• [Description of the task]: Please repeat the lines below, exactly and only, from the one that holds "Сорочки мужские (56, 2344)" through the one that holds "Главная (34, 2185)".

Records excerpted from a collection
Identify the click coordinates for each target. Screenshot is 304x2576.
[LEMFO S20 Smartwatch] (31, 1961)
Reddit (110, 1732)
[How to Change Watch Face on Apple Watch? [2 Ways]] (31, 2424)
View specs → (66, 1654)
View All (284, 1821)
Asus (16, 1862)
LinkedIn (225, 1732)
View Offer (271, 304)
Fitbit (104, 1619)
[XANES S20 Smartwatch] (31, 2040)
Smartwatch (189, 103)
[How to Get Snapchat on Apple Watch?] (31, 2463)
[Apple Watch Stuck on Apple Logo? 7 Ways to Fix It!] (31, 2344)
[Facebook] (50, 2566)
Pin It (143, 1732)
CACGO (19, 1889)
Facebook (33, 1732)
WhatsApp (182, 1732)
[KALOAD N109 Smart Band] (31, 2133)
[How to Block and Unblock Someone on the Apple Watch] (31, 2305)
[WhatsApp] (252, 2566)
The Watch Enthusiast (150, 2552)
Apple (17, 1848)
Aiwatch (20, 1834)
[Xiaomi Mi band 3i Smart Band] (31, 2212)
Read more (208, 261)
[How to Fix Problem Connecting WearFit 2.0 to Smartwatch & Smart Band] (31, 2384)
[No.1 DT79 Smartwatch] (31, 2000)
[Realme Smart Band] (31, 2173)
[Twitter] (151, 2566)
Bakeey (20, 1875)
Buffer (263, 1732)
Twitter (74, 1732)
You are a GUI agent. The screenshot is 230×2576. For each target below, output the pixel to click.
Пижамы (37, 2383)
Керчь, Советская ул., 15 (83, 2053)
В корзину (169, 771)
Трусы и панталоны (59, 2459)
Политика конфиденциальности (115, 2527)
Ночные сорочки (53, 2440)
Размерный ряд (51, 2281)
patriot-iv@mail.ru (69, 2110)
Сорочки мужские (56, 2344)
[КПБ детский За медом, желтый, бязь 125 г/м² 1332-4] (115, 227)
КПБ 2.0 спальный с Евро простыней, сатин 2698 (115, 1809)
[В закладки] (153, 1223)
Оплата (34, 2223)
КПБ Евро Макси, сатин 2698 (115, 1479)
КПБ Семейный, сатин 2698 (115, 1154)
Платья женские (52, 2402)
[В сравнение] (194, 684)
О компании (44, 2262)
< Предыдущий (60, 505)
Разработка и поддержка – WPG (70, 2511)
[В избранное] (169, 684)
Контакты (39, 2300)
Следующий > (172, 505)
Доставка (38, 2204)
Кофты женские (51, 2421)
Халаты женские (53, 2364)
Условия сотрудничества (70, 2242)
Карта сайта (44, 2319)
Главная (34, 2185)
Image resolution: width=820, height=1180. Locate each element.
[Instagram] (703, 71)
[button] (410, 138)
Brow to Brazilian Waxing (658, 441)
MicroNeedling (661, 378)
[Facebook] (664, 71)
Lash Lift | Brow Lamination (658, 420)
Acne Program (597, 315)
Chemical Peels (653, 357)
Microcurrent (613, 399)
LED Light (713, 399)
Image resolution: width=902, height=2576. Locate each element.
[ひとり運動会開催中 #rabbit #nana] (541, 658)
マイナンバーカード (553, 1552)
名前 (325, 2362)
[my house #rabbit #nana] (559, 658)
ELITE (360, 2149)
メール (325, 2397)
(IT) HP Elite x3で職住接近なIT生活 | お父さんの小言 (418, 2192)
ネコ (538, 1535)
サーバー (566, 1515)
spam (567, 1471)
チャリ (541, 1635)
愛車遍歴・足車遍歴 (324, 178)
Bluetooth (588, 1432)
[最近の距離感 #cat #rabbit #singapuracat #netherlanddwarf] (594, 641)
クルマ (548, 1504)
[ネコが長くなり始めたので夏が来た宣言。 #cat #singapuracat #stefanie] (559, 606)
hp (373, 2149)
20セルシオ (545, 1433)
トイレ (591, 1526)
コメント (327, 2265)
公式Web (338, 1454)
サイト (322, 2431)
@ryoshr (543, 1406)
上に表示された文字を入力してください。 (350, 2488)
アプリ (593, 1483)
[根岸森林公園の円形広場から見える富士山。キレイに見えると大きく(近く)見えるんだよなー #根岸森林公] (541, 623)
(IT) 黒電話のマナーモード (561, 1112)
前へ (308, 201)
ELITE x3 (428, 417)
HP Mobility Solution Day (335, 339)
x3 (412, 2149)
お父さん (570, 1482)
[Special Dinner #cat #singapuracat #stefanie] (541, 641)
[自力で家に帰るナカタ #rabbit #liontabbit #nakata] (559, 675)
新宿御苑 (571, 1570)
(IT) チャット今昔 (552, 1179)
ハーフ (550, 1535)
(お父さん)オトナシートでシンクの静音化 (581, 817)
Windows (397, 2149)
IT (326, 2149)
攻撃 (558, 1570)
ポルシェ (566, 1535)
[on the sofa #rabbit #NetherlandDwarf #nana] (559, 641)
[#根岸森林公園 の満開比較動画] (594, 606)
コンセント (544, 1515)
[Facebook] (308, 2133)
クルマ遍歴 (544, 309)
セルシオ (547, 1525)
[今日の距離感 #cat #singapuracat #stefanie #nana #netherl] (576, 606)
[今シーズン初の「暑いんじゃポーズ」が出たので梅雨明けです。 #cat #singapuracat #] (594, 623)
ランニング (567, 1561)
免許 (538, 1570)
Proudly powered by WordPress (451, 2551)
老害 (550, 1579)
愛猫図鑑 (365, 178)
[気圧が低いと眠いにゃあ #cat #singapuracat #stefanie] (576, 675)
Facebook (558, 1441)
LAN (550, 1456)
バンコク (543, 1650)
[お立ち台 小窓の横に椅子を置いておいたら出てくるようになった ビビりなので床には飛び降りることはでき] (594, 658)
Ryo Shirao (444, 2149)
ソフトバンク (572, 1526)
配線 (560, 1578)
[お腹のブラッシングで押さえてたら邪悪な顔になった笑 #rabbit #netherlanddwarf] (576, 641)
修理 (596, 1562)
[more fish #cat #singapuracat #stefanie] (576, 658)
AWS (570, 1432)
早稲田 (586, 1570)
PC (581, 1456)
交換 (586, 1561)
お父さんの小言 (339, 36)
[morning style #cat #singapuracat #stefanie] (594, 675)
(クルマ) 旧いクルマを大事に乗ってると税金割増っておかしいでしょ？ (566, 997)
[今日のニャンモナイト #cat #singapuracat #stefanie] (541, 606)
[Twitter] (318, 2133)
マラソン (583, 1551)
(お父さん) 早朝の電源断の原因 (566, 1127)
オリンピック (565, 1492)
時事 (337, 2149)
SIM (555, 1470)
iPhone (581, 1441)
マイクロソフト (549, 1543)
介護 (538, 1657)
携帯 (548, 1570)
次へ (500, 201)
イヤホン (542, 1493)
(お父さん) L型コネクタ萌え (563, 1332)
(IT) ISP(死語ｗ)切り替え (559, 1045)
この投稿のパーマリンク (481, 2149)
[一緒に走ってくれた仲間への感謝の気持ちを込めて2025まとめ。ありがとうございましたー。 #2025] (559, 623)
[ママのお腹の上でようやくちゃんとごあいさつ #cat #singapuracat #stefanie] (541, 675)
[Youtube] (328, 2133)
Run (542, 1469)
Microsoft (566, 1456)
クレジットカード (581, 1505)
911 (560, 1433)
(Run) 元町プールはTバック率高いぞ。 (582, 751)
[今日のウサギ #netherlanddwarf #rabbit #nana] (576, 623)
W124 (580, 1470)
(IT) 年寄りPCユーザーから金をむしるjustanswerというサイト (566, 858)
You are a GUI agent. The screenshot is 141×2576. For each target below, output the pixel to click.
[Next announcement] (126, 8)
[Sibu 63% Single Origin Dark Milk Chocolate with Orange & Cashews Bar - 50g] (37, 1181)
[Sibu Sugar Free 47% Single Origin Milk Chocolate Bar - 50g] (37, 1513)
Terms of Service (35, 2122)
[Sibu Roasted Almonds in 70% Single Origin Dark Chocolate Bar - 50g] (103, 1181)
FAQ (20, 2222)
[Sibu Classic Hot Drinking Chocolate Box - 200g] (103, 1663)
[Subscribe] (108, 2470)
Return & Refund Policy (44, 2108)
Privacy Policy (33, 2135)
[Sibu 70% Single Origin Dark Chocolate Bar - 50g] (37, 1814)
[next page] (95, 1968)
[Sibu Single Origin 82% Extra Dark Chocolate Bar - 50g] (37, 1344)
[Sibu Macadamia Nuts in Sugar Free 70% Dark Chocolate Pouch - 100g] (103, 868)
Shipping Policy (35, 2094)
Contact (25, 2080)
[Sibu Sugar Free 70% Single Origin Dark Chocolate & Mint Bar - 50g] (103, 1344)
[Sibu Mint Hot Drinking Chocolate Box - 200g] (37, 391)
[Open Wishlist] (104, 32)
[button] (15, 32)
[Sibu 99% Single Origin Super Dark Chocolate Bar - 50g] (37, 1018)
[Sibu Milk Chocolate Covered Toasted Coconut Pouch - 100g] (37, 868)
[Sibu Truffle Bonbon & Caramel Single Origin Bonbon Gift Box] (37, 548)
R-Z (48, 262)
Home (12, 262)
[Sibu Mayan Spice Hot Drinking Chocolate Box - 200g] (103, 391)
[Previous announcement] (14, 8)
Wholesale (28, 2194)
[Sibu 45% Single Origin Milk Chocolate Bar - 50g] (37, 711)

• [Task response]:
Сорочки мужские (56, 2344)
[КПБ детский За медом, желтый, бязь 125 г/м² 1332-4] (115, 227)
КПБ 2.0 спальный с Евро простыней, сатин 2698 (115, 1809)
[В закладки] (153, 1223)
Оплата (34, 2223)
КПБ Евро Макси, сатин 2698 (115, 1479)
КПБ Семейный, сатин 2698 (115, 1154)
Платья женские (52, 2402)
[В сравнение] (194, 684)
О компании (44, 2262)
< Предыдущий (60, 505)
Разработка и поддержка – WPG (70, 2511)
[В избранное] (169, 684)
Контакты (39, 2300)
Следующий > (172, 505)
Доставка (38, 2204)
Кофты женские (51, 2421)
Халаты женские (53, 2364)
Условия сотрудничества (70, 2242)
Карта сайта (44, 2319)
Главная (34, 2185)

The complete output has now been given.